INT: Especially when that brave yet dumb AFP officer bounded up those stairs, fired a couple of shots, then reappeared screaming and covered with our alien buddies.
STEVE: I still get chills! In fact that whole climactic action sequence still gives me a tingle. It was also tense and exciting due in no small part to the first-rate direction of LEONARD HORN, who had a short but busy directing career. Sadly, he passed on at 48. He really used a lot of speed and cutting to create a satisfying battle, and waterloo for our six-legged friends.
INT: You are touching on one of the real delights of the series for me, which was the constant use of cinematic techniques to tell the story.
STEVE: Well, every show is really a little movie. The bar was set very high right from the pilot, and the show did not look like TV of the day with the usual proscenium arch approach of most shows.
INT: No matter who shot the episode, it was always hip-deep in clever and dramatic compositions and angles…
STEVE: With such great lighting as well. I will always wonder what CONRAD HALL would have done with this show, just for fun, but JOHN NICKOLAUS really stepped up to the plate and did a swell job, I thought.
INT: You’re getting “arty” again. Let’s get back to the ZANTIS. How did you respond to them as a knuckle-biting kid?
STEVE: Six-legged bugs with human features?! They gave me the heebie–jeebies of course. Props to the sound-effects guys too for the Zanti vocal effects. If you don’t mind, I have a question for you.
INT: When did I lose control of this “chat?”
STEVE: Ever notice that the Zantis have facial hair?
INT: Sure. Such a great design, especially with those demonic eyes as well.
STEVE: I wonder if they were meant to have a subtly subversive beatnik sort of quality. Facial hair in the early sixties, especially goatees, were the look beatniks, musicians and artists had; kind of a counter-culture ID badge, if you will.
INT: The Zantis, right out of the spacecraft, were a menace to normal, decent earth society.

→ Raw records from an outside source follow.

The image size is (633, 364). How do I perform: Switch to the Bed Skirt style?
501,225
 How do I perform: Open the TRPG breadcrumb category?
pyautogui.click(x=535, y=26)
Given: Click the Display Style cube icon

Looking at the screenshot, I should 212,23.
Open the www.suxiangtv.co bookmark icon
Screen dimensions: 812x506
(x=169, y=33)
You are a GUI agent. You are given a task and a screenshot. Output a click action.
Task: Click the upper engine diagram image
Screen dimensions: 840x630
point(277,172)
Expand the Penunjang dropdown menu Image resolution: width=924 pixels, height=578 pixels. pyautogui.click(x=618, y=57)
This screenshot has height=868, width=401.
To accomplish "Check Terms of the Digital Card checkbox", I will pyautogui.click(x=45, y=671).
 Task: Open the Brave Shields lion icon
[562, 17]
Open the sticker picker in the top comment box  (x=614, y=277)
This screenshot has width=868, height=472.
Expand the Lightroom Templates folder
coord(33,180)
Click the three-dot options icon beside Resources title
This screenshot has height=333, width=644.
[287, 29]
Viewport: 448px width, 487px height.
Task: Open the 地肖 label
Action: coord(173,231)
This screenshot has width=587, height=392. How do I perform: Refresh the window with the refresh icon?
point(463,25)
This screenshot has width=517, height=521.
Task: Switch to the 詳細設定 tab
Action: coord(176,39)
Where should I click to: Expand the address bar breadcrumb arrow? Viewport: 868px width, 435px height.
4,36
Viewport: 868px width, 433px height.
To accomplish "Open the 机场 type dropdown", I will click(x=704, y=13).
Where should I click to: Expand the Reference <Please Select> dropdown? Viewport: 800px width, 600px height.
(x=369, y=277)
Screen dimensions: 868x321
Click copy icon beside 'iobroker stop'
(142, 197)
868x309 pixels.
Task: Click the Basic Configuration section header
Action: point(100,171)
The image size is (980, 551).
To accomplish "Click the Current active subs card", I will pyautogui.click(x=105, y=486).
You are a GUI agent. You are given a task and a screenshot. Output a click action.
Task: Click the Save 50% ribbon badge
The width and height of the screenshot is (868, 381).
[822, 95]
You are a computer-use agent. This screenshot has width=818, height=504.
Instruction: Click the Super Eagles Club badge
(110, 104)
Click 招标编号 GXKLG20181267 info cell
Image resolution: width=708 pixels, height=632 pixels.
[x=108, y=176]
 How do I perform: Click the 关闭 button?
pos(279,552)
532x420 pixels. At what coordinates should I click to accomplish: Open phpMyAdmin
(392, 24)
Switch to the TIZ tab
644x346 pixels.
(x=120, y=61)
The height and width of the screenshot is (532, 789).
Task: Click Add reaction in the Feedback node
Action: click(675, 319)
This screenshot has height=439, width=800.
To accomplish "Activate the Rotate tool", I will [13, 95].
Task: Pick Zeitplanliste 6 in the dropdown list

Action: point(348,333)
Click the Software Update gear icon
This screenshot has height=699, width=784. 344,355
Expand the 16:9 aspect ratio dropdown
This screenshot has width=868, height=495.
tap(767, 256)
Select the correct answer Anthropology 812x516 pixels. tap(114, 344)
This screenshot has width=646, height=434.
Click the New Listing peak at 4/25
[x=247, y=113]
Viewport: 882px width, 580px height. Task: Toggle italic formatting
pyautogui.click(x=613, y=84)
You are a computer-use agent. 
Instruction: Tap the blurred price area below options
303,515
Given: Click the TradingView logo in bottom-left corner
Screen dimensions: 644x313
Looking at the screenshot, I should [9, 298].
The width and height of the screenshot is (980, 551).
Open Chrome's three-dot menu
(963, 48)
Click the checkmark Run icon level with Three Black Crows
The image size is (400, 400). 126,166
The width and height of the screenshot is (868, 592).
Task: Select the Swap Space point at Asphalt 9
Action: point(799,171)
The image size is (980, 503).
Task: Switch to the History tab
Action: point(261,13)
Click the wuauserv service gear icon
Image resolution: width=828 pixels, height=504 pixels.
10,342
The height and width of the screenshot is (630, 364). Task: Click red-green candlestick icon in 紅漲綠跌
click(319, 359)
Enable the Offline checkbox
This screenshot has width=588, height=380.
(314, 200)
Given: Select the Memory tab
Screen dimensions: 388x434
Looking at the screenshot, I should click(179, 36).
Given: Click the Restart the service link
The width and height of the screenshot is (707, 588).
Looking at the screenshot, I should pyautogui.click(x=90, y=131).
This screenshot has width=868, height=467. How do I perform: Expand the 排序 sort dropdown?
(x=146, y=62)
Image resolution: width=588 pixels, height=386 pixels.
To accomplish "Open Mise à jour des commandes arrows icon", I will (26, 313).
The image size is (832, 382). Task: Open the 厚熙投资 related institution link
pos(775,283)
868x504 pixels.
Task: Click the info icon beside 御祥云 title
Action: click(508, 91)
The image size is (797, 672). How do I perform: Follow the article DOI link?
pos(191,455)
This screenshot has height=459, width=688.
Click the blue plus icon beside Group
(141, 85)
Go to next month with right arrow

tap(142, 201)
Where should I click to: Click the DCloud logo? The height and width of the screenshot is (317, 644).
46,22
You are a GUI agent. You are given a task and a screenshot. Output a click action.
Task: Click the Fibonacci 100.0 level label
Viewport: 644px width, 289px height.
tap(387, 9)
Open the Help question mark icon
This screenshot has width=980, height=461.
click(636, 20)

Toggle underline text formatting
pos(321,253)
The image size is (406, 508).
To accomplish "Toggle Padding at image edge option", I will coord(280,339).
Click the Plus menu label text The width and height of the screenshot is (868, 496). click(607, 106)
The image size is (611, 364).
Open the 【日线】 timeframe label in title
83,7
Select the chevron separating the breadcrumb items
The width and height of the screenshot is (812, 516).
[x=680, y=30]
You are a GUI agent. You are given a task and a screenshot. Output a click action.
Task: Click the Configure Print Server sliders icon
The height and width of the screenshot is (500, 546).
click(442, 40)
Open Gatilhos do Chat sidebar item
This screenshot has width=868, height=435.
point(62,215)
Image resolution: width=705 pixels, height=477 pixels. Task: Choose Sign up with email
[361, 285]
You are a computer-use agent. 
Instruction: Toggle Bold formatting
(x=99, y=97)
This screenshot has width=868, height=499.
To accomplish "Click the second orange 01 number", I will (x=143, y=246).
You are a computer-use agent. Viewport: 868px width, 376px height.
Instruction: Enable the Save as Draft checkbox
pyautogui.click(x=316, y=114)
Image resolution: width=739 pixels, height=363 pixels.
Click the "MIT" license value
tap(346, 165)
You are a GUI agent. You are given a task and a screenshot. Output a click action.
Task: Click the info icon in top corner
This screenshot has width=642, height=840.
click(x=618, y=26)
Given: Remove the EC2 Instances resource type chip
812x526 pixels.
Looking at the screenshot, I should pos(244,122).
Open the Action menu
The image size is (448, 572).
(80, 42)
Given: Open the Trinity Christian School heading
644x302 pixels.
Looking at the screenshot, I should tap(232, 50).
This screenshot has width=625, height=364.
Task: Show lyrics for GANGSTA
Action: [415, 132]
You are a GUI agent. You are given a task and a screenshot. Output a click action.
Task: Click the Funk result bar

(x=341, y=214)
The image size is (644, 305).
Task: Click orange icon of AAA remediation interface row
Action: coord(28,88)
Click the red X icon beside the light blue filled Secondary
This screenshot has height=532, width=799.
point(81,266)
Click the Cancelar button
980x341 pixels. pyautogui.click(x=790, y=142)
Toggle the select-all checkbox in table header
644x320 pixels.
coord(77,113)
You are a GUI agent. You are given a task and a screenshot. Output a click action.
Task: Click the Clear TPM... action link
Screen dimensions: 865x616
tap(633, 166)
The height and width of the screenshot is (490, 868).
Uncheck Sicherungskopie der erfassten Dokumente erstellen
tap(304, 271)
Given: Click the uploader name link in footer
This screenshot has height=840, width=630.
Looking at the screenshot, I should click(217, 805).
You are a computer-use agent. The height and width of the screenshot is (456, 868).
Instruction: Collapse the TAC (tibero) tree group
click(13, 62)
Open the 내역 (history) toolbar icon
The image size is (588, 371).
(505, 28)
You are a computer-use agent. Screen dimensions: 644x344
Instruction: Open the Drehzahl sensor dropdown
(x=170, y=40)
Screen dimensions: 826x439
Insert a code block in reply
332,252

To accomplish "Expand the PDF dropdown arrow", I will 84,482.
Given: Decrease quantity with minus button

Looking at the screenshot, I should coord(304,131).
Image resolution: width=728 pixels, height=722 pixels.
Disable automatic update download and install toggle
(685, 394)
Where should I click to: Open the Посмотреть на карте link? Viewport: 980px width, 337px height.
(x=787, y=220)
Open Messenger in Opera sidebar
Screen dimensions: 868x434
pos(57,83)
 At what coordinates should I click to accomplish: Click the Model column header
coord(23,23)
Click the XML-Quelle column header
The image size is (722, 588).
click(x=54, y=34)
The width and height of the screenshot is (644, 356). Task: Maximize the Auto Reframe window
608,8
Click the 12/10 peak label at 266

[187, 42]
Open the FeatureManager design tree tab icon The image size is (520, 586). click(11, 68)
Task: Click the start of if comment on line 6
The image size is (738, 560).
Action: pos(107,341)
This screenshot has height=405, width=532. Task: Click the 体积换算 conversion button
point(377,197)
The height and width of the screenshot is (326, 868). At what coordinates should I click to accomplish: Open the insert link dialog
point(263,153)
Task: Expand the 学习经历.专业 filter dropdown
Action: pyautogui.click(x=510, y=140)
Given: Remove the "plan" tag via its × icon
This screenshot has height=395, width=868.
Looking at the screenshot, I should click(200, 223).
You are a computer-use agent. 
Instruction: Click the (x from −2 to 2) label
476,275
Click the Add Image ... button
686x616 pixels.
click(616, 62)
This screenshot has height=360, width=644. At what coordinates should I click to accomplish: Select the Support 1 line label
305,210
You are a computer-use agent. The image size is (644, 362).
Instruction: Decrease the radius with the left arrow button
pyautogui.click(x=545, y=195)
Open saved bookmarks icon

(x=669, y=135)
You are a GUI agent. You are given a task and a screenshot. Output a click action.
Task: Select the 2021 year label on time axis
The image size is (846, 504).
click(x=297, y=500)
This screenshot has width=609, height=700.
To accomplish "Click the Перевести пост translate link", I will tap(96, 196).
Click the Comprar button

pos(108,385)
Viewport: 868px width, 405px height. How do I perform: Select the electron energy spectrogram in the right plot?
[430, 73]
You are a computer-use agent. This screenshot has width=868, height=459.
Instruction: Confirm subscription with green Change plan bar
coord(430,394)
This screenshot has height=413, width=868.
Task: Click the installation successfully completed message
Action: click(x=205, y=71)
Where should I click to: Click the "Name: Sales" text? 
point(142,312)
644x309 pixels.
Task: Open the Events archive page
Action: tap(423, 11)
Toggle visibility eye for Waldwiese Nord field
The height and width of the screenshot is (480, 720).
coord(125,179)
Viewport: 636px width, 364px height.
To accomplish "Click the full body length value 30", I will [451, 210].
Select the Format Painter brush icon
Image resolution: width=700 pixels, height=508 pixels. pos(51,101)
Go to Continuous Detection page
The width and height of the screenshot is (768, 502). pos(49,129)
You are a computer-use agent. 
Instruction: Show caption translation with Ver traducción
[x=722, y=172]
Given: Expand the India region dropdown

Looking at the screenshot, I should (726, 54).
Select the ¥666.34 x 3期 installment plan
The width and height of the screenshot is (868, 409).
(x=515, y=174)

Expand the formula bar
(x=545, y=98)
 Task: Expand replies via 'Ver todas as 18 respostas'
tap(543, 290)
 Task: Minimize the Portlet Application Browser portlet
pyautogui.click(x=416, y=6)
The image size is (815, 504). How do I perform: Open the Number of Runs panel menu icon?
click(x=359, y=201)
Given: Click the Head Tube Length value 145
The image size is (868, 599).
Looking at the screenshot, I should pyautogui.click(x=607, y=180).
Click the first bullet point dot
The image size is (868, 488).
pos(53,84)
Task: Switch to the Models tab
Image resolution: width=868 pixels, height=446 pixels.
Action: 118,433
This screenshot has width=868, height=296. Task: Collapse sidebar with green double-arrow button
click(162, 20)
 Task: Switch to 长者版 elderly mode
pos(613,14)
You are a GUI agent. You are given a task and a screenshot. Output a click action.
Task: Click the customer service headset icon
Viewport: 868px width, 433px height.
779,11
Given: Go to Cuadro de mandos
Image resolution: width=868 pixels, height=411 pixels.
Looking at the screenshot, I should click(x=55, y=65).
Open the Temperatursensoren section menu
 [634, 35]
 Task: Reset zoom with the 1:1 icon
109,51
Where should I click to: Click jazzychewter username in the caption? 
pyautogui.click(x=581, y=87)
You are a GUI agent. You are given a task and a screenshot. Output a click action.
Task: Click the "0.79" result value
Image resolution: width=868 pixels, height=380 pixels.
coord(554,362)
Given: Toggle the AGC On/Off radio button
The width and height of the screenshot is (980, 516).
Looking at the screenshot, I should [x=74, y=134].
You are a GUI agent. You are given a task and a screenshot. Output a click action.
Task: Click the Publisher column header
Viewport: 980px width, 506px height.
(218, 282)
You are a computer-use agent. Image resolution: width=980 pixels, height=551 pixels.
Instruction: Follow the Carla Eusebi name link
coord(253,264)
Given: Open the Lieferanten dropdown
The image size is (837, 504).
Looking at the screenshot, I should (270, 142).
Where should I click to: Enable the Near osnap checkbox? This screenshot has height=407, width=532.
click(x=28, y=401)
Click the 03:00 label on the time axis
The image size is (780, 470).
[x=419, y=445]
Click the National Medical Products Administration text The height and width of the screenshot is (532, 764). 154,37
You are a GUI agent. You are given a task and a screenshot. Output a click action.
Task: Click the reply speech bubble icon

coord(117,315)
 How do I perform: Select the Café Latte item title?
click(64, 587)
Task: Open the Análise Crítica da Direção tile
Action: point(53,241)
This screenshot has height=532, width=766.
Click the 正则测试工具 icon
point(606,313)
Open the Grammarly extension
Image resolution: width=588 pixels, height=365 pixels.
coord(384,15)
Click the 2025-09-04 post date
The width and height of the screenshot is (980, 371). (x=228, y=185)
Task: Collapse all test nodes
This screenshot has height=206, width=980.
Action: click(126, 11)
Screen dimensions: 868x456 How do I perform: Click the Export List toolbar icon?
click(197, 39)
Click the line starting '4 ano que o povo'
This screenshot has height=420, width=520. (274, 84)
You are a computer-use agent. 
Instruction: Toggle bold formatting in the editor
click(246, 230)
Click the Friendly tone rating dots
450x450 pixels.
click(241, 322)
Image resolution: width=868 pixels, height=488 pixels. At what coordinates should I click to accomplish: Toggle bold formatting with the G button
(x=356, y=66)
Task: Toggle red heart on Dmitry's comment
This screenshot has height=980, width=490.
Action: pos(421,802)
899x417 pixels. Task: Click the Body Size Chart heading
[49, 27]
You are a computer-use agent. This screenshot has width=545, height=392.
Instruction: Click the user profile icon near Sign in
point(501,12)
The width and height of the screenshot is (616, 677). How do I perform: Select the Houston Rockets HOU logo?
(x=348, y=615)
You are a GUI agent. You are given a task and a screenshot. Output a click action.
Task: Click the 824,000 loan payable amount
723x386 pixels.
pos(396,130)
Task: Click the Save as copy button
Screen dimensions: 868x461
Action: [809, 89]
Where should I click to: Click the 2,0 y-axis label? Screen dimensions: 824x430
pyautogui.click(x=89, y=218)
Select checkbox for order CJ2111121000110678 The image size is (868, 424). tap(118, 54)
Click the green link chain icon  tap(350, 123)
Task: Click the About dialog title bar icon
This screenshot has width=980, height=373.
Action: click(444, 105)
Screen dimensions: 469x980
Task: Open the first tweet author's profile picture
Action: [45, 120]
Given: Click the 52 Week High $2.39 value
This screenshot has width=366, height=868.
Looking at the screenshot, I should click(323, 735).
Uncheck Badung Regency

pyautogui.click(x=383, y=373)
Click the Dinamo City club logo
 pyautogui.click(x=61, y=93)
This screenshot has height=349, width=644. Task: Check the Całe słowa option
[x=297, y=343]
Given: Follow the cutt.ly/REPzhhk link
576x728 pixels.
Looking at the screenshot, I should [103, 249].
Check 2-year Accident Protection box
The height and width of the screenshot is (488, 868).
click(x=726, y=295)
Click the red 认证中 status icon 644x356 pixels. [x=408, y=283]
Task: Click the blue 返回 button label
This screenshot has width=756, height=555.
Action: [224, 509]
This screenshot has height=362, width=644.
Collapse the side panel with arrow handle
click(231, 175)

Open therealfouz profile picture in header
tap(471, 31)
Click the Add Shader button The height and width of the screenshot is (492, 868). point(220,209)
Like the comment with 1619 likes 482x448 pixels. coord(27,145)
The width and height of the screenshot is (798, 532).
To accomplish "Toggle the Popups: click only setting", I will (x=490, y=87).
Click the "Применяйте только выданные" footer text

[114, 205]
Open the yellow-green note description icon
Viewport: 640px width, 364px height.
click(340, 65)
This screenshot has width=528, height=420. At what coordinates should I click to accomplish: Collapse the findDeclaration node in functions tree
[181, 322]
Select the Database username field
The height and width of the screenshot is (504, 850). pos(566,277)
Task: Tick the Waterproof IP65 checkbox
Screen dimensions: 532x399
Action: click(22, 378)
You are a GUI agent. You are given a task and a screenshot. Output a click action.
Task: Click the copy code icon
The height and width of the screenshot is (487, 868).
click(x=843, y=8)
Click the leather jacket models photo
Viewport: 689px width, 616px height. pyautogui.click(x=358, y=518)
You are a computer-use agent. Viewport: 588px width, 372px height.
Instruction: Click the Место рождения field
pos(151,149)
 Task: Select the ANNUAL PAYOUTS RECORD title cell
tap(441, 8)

STEVE: Clearly these beatniks needed to be exterminated! Once again, TOL taps into societal fears that were a few years down the road before beatniks sort of morphed into hippies.
INT: One of the things I noticed on this viewing was the stop motion Zantis had very little screen time.
STEVE: Too bad, because a few more shots, especially in the climax might have been cool. Time and money probably limited the number of shots, but the PROJECTS UNLIMITED gang deserves a shout out for a job imaginatively done.
INT: When you are right. We’re running out of time so…final thoughts and rating?
STEVE: One of my favorite “monster movies” of all time. Sure the Zantis were small but they were deadly. I did wonder, even as a petrified kid, if they bit their victims to death or stung them? I should have asked JOE STEFANO when I met him years ago.
INT: I can’t believe you didn’t!
STEVE: When you’re right. Anyway, this was a snappy hour of suspense, fear, and action with an interesting moral question as well: What makes humans so good at destroying themselves? Just as interesting a question today as it was nearly a half century ago.